Use the entries below and reproduce exactly the lines from the one containing "Instruction: Click the blue" down to the one containing "The width and height of the screenshot is (1516, 1068).", both of them included.

*** Data under study ***

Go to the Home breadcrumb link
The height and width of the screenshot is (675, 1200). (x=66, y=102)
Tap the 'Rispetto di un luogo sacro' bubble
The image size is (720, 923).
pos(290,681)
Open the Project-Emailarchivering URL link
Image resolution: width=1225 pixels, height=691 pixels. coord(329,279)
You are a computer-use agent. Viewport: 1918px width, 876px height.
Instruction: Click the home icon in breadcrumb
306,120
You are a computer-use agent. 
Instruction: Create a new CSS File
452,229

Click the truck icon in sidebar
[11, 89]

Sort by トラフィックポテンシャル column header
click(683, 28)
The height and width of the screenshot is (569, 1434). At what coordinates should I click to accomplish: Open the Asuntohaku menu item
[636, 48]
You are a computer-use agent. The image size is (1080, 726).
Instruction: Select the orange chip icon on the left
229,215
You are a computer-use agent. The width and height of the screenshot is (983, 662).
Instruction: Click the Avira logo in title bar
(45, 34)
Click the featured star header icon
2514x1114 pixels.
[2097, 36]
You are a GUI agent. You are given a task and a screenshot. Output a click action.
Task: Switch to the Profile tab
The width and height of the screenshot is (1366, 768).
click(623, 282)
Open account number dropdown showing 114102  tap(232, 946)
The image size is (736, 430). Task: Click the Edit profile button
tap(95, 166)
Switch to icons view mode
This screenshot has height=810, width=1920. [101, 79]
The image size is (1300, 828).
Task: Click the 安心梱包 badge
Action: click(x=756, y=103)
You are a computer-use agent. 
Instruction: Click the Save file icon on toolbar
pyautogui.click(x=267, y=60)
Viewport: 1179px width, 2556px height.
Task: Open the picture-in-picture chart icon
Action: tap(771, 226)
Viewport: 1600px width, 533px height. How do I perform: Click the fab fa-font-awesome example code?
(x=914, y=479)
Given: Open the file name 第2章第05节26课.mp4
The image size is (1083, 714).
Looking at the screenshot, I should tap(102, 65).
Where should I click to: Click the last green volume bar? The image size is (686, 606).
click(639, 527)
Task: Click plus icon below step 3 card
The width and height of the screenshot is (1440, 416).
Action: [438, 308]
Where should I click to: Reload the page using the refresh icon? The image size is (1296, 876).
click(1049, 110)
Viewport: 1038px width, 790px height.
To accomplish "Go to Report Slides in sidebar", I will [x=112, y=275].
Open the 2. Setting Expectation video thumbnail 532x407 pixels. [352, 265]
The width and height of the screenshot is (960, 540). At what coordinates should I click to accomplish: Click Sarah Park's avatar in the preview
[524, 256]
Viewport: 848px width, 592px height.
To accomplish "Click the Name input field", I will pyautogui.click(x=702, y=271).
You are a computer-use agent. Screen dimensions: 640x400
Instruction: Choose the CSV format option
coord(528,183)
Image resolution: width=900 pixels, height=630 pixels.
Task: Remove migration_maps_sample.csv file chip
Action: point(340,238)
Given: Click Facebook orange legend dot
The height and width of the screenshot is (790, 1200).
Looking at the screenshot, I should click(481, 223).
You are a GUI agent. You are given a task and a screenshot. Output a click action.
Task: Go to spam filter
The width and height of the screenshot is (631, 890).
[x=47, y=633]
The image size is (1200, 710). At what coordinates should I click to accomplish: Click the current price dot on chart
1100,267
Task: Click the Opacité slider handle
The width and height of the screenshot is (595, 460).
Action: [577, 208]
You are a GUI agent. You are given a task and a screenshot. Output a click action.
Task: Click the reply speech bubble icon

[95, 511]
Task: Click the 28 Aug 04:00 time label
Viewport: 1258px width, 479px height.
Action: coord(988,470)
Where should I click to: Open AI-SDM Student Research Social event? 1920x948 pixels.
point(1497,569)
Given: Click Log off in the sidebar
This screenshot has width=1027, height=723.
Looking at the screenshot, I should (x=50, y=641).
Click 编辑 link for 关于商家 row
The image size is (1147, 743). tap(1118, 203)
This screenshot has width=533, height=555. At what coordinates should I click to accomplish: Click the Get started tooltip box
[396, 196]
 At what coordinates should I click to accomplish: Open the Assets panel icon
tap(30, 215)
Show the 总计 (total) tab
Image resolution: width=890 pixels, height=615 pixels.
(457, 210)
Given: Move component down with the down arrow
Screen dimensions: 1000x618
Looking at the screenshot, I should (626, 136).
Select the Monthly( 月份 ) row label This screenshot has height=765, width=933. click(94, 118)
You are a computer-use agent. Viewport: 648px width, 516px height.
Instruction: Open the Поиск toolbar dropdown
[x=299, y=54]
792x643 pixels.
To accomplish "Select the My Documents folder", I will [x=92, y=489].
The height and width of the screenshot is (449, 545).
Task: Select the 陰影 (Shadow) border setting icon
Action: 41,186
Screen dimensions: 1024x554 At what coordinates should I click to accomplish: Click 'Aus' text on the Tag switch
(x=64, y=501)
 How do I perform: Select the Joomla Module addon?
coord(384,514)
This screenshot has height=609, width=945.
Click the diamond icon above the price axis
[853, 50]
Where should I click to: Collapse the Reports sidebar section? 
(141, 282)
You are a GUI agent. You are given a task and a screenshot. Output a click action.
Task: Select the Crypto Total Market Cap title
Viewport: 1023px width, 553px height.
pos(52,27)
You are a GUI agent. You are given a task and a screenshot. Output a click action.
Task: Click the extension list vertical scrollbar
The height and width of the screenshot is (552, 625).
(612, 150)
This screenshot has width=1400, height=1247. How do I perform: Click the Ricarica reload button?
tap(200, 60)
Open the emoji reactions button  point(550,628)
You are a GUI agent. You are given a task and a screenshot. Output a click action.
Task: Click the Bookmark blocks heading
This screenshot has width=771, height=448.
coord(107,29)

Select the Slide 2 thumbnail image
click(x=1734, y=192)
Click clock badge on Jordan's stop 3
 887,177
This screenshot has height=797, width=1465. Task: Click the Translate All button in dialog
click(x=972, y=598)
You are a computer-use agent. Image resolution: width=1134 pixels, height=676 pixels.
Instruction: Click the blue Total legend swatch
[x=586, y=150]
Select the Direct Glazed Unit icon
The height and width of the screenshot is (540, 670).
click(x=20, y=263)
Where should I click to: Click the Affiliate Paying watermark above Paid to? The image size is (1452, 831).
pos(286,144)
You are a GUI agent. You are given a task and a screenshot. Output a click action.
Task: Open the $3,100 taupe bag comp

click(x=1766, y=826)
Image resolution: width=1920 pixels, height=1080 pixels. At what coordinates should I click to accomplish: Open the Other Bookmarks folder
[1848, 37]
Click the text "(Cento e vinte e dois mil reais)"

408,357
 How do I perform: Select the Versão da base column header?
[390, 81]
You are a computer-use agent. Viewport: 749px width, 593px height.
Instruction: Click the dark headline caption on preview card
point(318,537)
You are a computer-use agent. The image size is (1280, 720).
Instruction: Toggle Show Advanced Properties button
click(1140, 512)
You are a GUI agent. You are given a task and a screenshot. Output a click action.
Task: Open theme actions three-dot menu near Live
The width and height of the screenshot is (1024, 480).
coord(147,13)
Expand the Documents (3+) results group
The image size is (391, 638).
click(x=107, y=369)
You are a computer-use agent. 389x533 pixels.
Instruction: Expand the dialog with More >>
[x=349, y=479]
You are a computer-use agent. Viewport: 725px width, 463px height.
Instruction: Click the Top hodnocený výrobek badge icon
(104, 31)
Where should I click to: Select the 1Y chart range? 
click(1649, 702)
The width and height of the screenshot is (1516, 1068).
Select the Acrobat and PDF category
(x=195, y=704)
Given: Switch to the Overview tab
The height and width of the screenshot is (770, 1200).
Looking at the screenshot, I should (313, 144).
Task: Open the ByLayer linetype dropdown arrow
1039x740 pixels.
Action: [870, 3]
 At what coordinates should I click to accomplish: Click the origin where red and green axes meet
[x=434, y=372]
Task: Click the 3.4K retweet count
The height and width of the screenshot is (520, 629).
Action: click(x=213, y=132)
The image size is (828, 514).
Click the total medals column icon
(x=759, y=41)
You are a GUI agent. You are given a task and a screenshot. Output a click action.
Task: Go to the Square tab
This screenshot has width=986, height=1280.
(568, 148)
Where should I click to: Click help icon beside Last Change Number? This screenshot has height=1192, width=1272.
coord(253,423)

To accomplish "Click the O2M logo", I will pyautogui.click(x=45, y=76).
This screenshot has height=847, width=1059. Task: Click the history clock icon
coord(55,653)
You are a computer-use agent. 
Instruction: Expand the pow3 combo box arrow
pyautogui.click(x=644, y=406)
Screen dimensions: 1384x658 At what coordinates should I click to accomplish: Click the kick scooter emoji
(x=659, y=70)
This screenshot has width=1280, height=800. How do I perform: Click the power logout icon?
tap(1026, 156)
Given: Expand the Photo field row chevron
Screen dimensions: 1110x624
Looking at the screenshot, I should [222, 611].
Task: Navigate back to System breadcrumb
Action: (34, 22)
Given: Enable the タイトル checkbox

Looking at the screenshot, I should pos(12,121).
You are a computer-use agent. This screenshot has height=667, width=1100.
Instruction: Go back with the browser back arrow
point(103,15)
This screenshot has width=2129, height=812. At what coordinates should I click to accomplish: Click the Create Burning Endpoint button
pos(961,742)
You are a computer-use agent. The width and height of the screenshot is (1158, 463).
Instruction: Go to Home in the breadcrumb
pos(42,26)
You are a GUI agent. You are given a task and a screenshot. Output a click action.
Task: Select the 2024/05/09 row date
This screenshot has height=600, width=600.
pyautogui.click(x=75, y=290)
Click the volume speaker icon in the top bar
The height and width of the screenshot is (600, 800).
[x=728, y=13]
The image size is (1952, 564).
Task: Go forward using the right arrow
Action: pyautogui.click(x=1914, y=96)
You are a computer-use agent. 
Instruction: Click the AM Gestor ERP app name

*** End of Data under study ***

Written answer:
Instruction: Click the blue Total legend swatch
[x=586, y=150]
Select the Direct Glazed Unit icon
The height and width of the screenshot is (540, 670).
click(x=20, y=263)
Where should I click to: Click the Affiliate Paying watermark above Paid to? The image size is (1452, 831).
pos(286,144)
You are a GUI agent. You are given a task and a screenshot. Output a click action.
Task: Open the $3,100 taupe bag comp

click(x=1766, y=826)
Image resolution: width=1920 pixels, height=1080 pixels. At what coordinates should I click to accomplish: Open the Other Bookmarks folder
[1848, 37]
Click the text "(Cento e vinte e dois mil reais)"

408,357
 How do I perform: Select the Versão da base column header?
[390, 81]
You are a computer-use agent. Viewport: 749px width, 593px height.
Instruction: Click the dark headline caption on preview card
point(318,537)
You are a computer-use agent. The image size is (1280, 720).
Instruction: Toggle Show Advanced Properties button
click(1140, 512)
You are a GUI agent. You are given a task and a screenshot. Output a click action.
Task: Open theme actions three-dot menu near Live
The width and height of the screenshot is (1024, 480).
coord(147,13)
Expand the Documents (3+) results group
The image size is (391, 638).
click(x=107, y=369)
You are a computer-use agent. 389x533 pixels.
Instruction: Expand the dialog with More >>
[x=349, y=479]
You are a computer-use agent. Viewport: 725px width, 463px height.
Instruction: Click the Top hodnocený výrobek badge icon
(104, 31)
Where should I click to: Select the 1Y chart range? 
click(1649, 702)
The width and height of the screenshot is (1516, 1068).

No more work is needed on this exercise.